> _TASK DETAILS_
Rewrite every one of the items below with "gear icon" changed to "cog icon", keeping everything else the same. Leave the pictures out of your answer.
== == ==
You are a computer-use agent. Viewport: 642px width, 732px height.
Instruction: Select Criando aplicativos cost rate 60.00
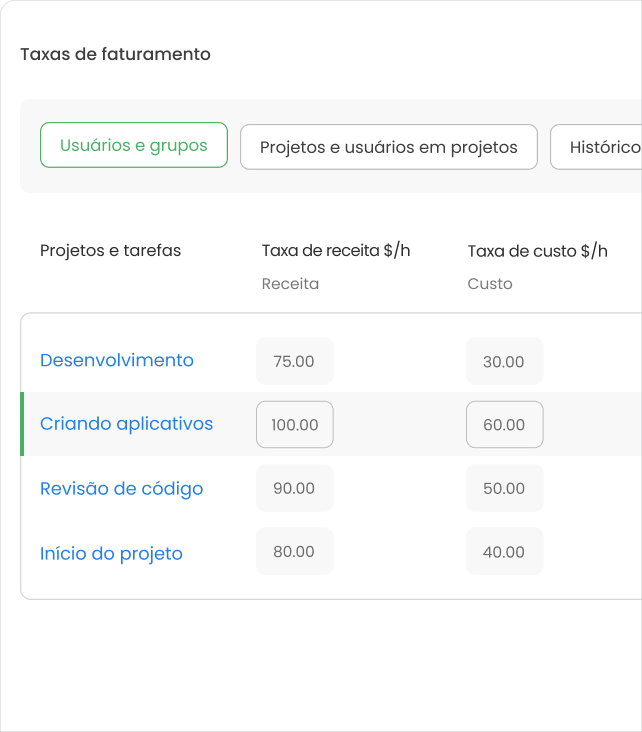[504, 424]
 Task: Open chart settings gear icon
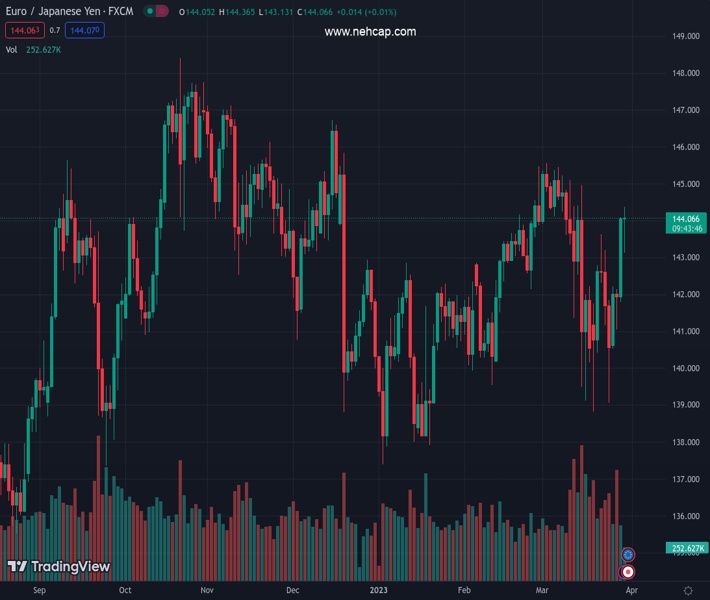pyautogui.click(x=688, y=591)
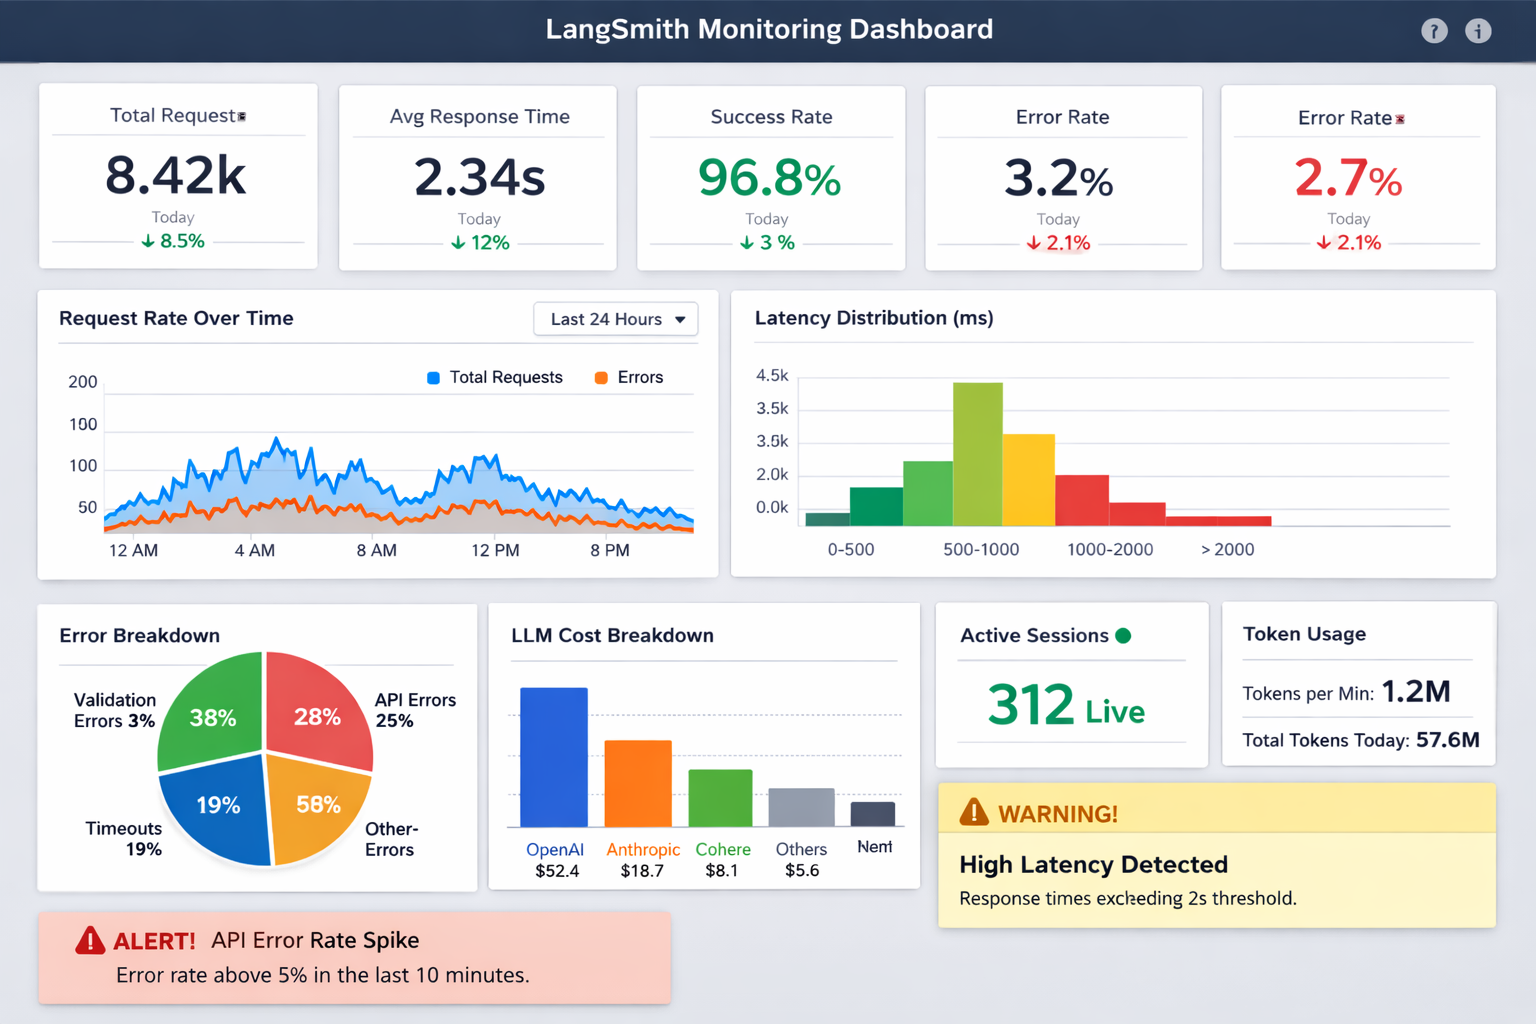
== == ==
> _RESPONSE_
You are a computer-use agent. Viewport: 642px width, 732px height.
Instruction: Select Criando aplicativos cost rate 60.00
[504, 424]
 Task: Open chart settings cog icon
pyautogui.click(x=688, y=591)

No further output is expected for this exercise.